プラチナ製剤による前治療を受けた患者における有効性解析は、mobocertinib 160 mgを1日1回投与された臨床第1/2相試験においてプラチナ製剤による前治療を受けたEGFRエクソン20挿入変異を伴う転移性非小細胞肺がん患者114人を対象として実施されました。

<EGFRエクソン20挿入変異を伴う転移性非小細胞肺がんについて>
世界保健機関(WHO)によれば、非小細胞肺がんは最も一般的な肺がんであり、毎年世界中で診断される肺がんの推定新規患者数180万人の約85%を占めています。上皮成長因子受容体(EGFR)エクソン20挿入変異を伴う転移性非小細胞肺がん患者は、非小細胞肺がん患者の約1~2%であり、欧米人よりもアジア人で多くみられます3-7。現在、エクソン20挿入変異に対するFDAが承認した治療薬は存在しておらず、既存のEGFRチロシンキナーゼ阻害薬および化学療法の効果は限定的であるため、EGFRエクソン20挿入変異を伴う疾患は他のEGFR変異を伴う疾患よりも予後が不良です。

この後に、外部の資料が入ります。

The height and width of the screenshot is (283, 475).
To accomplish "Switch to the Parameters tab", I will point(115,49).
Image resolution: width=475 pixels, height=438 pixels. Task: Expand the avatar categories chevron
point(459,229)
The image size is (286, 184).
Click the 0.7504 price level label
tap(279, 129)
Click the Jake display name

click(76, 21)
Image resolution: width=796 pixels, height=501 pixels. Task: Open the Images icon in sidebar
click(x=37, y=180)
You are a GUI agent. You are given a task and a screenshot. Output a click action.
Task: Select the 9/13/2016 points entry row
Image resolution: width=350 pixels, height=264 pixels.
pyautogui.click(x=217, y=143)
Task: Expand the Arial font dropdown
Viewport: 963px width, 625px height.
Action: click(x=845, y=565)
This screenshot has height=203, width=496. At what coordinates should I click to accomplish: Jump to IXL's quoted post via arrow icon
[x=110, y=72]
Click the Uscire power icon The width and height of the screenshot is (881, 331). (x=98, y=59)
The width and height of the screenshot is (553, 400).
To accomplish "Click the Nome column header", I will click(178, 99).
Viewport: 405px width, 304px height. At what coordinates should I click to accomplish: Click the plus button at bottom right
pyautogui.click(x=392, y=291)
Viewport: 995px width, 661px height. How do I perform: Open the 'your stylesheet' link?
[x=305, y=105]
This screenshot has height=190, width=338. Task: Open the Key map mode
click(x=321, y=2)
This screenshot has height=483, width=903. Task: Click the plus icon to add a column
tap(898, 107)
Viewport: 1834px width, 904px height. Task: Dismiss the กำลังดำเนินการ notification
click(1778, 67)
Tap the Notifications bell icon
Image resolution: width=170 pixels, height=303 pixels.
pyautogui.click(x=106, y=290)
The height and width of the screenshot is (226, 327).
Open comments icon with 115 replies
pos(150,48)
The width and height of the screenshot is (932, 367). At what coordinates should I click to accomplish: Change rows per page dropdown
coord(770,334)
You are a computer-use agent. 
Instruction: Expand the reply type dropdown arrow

当社は、毎年世界中でEGFRエクソン20挿入変異を伴う転移性非小細胞肺がんと診断される患者さん約30,000人(米国だけで3,000人)に標的治療薬の選択肢をお届けすることを目指し、この疾患を対象とした治療薬の研究開発に継続的に取り組んでいます。

<武田薬品について>
武田薬品工業株式会社(TSE:4502/NYSE:TAK)は、日本に本社を置き、自らの企業理念に基づき患者さんを中心に考えるというバリュー(価値観)を根幹とする、グローバルな研究開発型のバイオ医薬品のリーディングカンパニーです。武田薬品は、「すべての患者さんのために、ともに働く仲間のために、いのちを育む地球のために」という約束を胸に、革新的な医薬品を創出し続ける未来を目指します。研究開発においては、オンコロジー(がん)、希少遺伝子疾患および血液疾患、ニューロサイエンス(神経精神疾患)、消化器系疾患の4つの疾患領域に重点的に取り組むとともに、血漿分画製剤とワクチンにも注力しています。武田薬品は、研究開発能力の強化ならびにパートナーシップを推し進め、強固かつ多様なモダリティ(創薬手法)のパイプラインを構築することにより、革新的な医薬品を開発し、人々の人生を豊かにする新たな治療選択肢をお届けします。武田薬品は、約80カ国で、医療関係者の皆さんとともに、患者さんの生活の質の向上に貢献できるよう活動しています。